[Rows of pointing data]
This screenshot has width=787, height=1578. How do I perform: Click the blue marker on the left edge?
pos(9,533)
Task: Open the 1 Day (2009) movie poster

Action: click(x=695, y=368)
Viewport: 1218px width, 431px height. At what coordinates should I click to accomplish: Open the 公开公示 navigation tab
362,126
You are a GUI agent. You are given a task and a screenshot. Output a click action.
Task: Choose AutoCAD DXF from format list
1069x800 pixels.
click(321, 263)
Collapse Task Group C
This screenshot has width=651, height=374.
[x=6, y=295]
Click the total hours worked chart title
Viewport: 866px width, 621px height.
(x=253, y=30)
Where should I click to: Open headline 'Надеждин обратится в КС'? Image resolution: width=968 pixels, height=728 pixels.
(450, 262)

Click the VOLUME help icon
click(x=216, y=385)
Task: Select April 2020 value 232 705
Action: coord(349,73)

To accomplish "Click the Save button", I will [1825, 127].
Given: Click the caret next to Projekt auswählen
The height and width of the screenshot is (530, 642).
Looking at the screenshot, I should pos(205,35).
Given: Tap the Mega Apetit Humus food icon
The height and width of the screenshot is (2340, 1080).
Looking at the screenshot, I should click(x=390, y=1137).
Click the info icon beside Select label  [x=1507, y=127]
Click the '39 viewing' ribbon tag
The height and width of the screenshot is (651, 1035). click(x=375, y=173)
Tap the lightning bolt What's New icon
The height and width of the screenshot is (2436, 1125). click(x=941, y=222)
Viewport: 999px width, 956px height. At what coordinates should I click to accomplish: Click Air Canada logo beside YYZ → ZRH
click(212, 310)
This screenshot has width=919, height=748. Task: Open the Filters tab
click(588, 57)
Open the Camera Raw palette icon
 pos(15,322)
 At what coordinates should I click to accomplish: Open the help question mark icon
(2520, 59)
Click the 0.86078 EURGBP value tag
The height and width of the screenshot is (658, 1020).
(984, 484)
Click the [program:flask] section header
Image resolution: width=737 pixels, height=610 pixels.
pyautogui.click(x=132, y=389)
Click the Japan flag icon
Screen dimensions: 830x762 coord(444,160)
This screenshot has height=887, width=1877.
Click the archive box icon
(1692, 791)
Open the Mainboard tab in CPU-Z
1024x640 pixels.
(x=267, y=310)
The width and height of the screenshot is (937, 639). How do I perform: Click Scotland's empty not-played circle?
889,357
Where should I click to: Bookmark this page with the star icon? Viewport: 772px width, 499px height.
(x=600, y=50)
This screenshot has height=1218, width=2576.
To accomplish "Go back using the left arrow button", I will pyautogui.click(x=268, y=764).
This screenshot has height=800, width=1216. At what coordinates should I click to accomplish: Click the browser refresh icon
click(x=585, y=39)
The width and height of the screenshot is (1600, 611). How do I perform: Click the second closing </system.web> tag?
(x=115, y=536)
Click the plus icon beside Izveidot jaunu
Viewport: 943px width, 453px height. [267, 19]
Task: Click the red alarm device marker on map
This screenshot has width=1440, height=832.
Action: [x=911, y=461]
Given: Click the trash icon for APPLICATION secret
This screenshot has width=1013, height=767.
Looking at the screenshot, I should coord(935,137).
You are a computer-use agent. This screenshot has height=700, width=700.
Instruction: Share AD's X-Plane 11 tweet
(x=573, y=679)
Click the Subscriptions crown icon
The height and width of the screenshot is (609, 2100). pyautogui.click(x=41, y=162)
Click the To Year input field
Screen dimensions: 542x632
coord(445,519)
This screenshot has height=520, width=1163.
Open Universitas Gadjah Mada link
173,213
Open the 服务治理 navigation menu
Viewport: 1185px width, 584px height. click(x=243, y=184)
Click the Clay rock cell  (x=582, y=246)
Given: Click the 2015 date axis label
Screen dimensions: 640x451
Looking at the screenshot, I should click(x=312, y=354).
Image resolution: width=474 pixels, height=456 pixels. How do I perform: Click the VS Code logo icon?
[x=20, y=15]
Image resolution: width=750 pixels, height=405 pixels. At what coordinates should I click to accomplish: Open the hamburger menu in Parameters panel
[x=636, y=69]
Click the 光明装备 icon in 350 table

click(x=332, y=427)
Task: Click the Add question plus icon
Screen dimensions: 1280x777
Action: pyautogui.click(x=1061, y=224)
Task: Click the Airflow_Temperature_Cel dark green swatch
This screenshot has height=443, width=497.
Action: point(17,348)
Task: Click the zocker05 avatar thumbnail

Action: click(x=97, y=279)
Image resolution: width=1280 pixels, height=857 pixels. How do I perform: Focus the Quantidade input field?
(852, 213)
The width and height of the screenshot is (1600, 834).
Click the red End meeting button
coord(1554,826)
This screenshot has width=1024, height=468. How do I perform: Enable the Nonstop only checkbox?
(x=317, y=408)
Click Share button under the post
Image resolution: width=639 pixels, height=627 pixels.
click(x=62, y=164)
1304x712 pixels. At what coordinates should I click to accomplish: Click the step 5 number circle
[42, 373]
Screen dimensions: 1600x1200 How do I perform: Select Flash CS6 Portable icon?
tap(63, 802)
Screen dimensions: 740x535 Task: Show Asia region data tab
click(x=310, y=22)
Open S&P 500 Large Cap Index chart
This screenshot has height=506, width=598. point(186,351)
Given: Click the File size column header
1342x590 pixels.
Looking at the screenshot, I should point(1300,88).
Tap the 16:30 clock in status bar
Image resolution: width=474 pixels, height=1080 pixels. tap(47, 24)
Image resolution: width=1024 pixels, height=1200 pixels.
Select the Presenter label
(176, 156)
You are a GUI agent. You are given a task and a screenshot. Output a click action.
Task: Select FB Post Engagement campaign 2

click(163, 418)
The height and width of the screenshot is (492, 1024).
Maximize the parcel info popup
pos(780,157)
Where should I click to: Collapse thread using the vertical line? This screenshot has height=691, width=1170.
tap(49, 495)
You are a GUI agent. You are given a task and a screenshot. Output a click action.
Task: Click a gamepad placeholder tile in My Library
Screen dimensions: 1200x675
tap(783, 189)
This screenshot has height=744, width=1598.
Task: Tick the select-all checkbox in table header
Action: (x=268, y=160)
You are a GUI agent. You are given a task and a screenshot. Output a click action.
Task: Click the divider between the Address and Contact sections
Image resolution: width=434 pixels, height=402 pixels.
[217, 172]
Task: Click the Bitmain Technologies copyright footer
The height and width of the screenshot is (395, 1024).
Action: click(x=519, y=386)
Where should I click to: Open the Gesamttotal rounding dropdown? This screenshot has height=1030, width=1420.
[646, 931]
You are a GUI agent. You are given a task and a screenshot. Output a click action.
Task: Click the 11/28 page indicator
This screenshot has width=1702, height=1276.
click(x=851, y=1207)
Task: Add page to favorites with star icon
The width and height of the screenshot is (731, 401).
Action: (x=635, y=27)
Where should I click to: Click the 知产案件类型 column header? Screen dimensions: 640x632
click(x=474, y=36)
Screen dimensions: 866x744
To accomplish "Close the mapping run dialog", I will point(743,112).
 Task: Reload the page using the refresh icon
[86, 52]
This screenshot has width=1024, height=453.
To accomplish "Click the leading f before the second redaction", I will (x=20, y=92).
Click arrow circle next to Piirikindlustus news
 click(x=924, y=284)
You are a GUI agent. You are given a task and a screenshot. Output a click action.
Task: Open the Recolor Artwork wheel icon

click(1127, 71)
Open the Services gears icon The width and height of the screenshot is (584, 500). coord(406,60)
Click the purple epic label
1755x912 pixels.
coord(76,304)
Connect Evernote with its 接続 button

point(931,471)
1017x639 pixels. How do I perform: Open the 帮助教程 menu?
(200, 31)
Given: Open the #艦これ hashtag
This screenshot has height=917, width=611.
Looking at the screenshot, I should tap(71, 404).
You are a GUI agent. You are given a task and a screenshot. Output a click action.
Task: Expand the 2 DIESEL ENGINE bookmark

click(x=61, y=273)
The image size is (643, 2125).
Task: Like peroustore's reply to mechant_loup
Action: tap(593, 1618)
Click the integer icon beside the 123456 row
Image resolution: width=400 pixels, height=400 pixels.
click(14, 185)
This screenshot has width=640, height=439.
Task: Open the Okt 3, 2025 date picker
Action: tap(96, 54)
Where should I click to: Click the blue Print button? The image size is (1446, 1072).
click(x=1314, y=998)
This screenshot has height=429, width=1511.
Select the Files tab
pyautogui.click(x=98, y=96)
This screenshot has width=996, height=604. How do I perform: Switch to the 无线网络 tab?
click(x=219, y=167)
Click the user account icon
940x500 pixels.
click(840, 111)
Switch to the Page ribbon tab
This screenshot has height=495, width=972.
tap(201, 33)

> What you have to do:
Copy the entries above word for word, from the line containing "Click the VOLUME help icon" through the line containing "will pyautogui.click(x=268, y=764).".

> Full response:
Click the VOLUME help icon
click(x=216, y=385)
Task: Select April 2020 value 232 705
Action: coord(349,73)

To accomplish "Click the Save button", I will [1825, 127].
Given: Click the caret next to Projekt auswählen
The height and width of the screenshot is (530, 642).
Looking at the screenshot, I should pos(205,35).
Given: Tap the Mega Apetit Humus food icon
The height and width of the screenshot is (2340, 1080).
Looking at the screenshot, I should click(x=390, y=1137).
Click the info icon beside Select label  [x=1507, y=127]
Click the '39 viewing' ribbon tag
The height and width of the screenshot is (651, 1035). click(x=375, y=173)
Tap the lightning bolt What's New icon
The height and width of the screenshot is (2436, 1125). click(x=941, y=222)
Viewport: 999px width, 956px height. At what coordinates should I click to accomplish: Click Air Canada logo beside YYZ → ZRH
click(212, 310)
This screenshot has width=919, height=748. Task: Open the Filters tab
click(588, 57)
Open the Camera Raw palette icon
 pos(15,322)
 At what coordinates should I click to accomplish: Open the help question mark icon
(2520, 59)
Click the 0.86078 EURGBP value tag
The height and width of the screenshot is (658, 1020).
(984, 484)
Click the [program:flask] section header
Image resolution: width=737 pixels, height=610 pixels.
pyautogui.click(x=132, y=389)
Click the Japan flag icon
Screen dimensions: 830x762 coord(444,160)
This screenshot has height=887, width=1877.
Click the archive box icon
(1692, 791)
Open the Mainboard tab in CPU-Z
1024x640 pixels.
(x=267, y=310)
The width and height of the screenshot is (937, 639). How do I perform: Click Scotland's empty not-played circle?
889,357
Where should I click to: Bookmark this page with the star icon? Viewport: 772px width, 499px height.
(x=600, y=50)
This screenshot has height=1218, width=2576.
To accomplish "Go back using the left arrow button", I will pyautogui.click(x=268, y=764).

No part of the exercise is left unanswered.